Brief ->
Substitute "UI agent" for every "GUI agent" in the rows below, and reproduce them with nothing else changed.

Target pointing data:
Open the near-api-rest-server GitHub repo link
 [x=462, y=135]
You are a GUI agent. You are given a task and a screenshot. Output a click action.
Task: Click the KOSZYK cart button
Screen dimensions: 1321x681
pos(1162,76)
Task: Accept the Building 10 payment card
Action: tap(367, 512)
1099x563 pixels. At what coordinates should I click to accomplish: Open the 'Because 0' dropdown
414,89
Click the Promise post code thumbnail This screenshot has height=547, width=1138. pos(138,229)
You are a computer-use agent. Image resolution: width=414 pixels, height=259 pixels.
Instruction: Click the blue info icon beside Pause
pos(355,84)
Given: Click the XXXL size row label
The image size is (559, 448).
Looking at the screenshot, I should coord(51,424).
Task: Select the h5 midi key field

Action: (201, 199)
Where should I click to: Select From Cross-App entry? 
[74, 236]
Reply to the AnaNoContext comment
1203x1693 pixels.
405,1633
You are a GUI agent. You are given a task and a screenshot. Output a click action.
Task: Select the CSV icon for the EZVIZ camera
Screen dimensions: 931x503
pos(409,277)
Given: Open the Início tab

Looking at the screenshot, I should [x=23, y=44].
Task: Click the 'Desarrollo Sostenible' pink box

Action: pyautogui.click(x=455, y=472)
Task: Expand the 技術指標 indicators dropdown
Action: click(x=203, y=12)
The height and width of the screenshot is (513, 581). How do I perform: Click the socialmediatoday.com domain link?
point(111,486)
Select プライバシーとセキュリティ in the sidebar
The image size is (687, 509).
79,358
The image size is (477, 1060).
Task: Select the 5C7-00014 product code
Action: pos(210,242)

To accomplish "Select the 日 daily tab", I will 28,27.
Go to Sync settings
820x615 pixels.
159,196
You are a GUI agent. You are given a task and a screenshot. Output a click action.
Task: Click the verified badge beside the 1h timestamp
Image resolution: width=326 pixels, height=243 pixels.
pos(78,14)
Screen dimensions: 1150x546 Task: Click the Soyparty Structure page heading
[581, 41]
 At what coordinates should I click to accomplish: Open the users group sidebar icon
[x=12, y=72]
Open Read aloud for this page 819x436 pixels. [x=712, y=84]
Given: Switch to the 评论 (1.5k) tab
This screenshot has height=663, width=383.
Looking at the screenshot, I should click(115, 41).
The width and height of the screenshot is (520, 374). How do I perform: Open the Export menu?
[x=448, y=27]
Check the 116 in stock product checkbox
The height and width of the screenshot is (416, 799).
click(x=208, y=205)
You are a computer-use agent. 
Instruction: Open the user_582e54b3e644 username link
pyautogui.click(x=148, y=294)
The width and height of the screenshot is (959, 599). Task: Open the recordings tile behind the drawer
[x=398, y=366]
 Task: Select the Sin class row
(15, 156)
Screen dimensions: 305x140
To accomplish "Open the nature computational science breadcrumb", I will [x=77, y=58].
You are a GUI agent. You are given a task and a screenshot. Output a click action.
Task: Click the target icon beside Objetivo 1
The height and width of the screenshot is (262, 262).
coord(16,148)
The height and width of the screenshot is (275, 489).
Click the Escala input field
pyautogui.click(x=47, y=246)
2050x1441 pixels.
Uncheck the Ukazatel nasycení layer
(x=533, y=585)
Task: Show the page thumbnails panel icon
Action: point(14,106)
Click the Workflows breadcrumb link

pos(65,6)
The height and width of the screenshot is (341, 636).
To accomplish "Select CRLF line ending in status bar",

Solution for this exercise ->
Open the near-api-rest-server GitHub repo link
 [x=462, y=135]
You are a UI agent. You are given a task and a screenshot. Output a click action.
Task: Click the KOSZYK cart button
Screen dimensions: 1321x681
pos(1162,76)
Task: Accept the Building 10 payment card
Action: tap(367, 512)
1099x563 pixels. At what coordinates should I click to accomplish: Open the 'Because 0' dropdown
414,89
Click the Promise post code thumbnail This screenshot has height=547, width=1138. pos(138,229)
You are a computer-use agent. Image resolution: width=414 pixels, height=259 pixels.
Instruction: Click the blue info icon beside Pause
pos(355,84)
Given: Click the XXXL size row label
The image size is (559, 448).
Looking at the screenshot, I should coord(51,424).
Task: Select the h5 midi key field

Action: (201, 199)
Where should I click to: Select From Cross-App entry? 
[74, 236]
Reply to the AnaNoContext comment
1203x1693 pixels.
405,1633
You are a UI agent. You are given a task and a screenshot. Output a click action.
Task: Select the CSV icon for the EZVIZ camera
Screen dimensions: 931x503
pos(409,277)
Given: Open the Início tab

Looking at the screenshot, I should [x=23, y=44].
Task: Click the 'Desarrollo Sostenible' pink box

Action: pyautogui.click(x=455, y=472)
Task: Expand the 技術指標 indicators dropdown
Action: click(x=203, y=12)
The height and width of the screenshot is (513, 581). How do I perform: Click the socialmediatoday.com domain link?
point(111,486)
Select プライバシーとセキュリティ in the sidebar
The image size is (687, 509).
79,358
The image size is (477, 1060).
Task: Select the 5C7-00014 product code
Action: pos(210,242)

To accomplish "Select the 日 daily tab", I will 28,27.
Go to Sync settings
820x615 pixels.
159,196
You are a UI agent. You are given a task and a screenshot. Output a click action.
Task: Click the verified badge beside the 1h timestamp
Image resolution: width=326 pixels, height=243 pixels.
pos(78,14)
Screen dimensions: 1150x546 Task: Click the Soyparty Structure page heading
[581, 41]
 At what coordinates should I click to accomplish: Open the users group sidebar icon
[x=12, y=72]
Open Read aloud for this page 819x436 pixels. [x=712, y=84]
Given: Switch to the 评论 (1.5k) tab
This screenshot has height=663, width=383.
Looking at the screenshot, I should click(115, 41).
The width and height of the screenshot is (520, 374). How do I perform: Open the Export menu?
[x=448, y=27]
Check the 116 in stock product checkbox
The height and width of the screenshot is (416, 799).
click(x=208, y=205)
You are a computer-use agent. 
Instruction: Open the user_582e54b3e644 username link
pyautogui.click(x=148, y=294)
The width and height of the screenshot is (959, 599). Task: Open the recordings tile behind the drawer
[x=398, y=366]
 Task: Select the Sin class row
(15, 156)
Screen dimensions: 305x140
To accomplish "Open the nature computational science breadcrumb", I will [x=77, y=58].
You are a UI agent. You are given a task and a screenshot. Output a click action.
Task: Click the target icon beside Objetivo 1
The height and width of the screenshot is (262, 262).
coord(16,148)
The height and width of the screenshot is (275, 489).
Click the Escala input field
pyautogui.click(x=47, y=246)
2050x1441 pixels.
Uncheck the Ukazatel nasycení layer
(x=533, y=585)
Task: Show the page thumbnails panel icon
Action: point(14,106)
Click the Workflows breadcrumb link

pos(65,6)
The height and width of the screenshot is (341, 636).
To accomplish "Select CRLF line ending in status bar",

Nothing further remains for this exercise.